Before the creation of the Uniform Simultaneous Death Act, states relied on the common law, which stated that whichever spouse survived the other, even by just a few seconds, would inherit from the other spouse. Many times, this law led to contentious legal battles by heirs over inheritance. Without the statute or any language in estate planning documents, heirs may find themselves in court addressing multiple lengthy, public, and expensive probates when administering the estates of spouses who die simultaneously, adding to the complications and frustrations of death. Additionally, when there are no simultaneous death provisions in estate planning documents, the payment of estate taxes on inherited wealth may result in disagreements between the surviving heirs and the Internal Revenue Service about how estate tax is calculated if it is impossible to determine who died first.

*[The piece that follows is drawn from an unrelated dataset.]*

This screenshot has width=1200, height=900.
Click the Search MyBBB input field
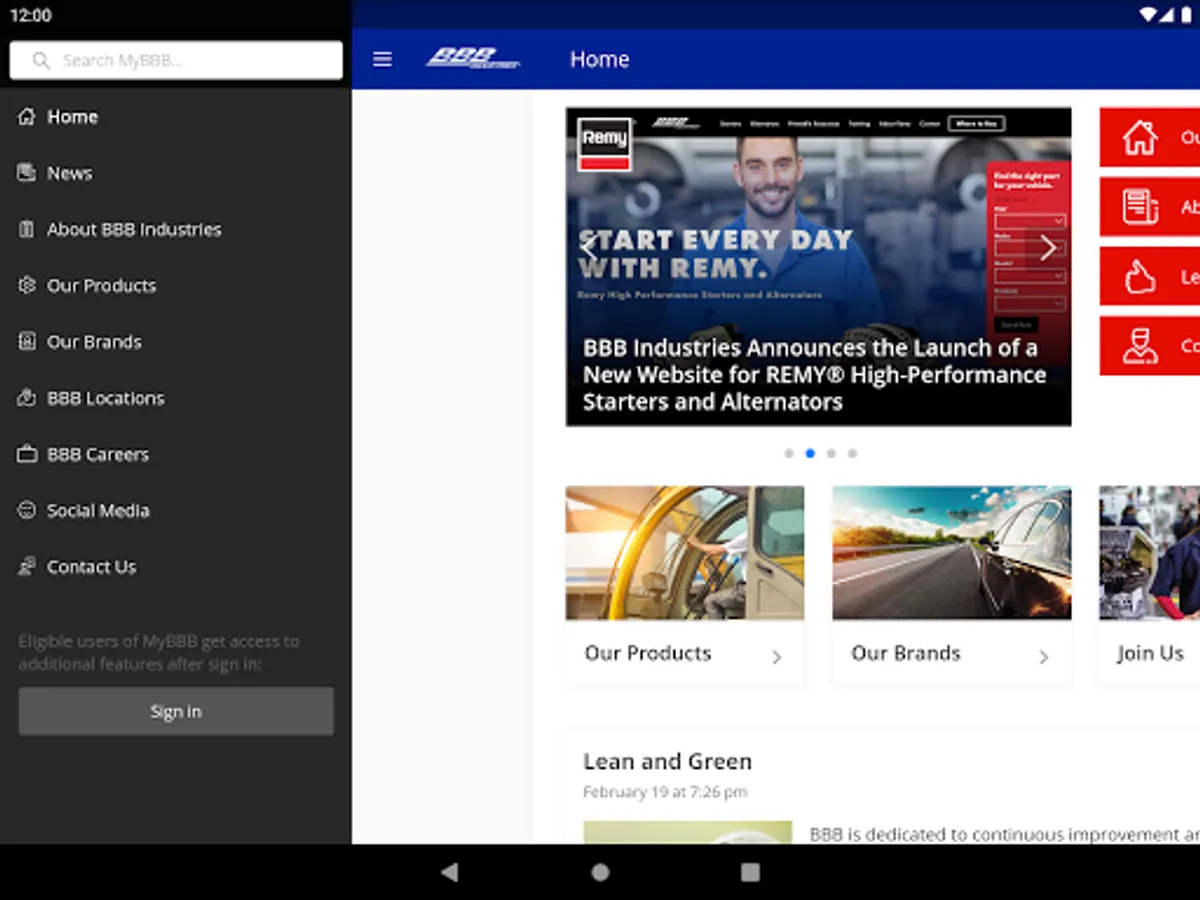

Under the Maryland Uniform Simultaneous Death Act if two people die simultaneously (which under the Uniform Simultaneous Death Act is within 120 hours of each other) and there is no will provision explicitly addressing simultaneous death, the law treats each estate of each person as predeceasing the other person. As a result of this law, each estate passes to the alternate beneficiaries and heirs instead of going to the other spouse’s estate. The statute also establishes that if there are life insurance policies involved and simultaneous death occurs, then the policy will be paid out to the contingent beneficiary, bypassing the spouse.
To have your estate pass according to your wishes without relying on the default statute rules, language should be included in your will or trust addressing what should happen in the event of simultaneous death. This can be done by including a survivorship requirement detailing which spouse should be considered to have predeceased the other and stipulating that the estates be administered in a way that results in the greatest possible tax savings. An experienced estate planning attorney can ensure that your estate planning documents properly address simultaneous death circumstances. If you have any questions, please do not hesitate to contact us.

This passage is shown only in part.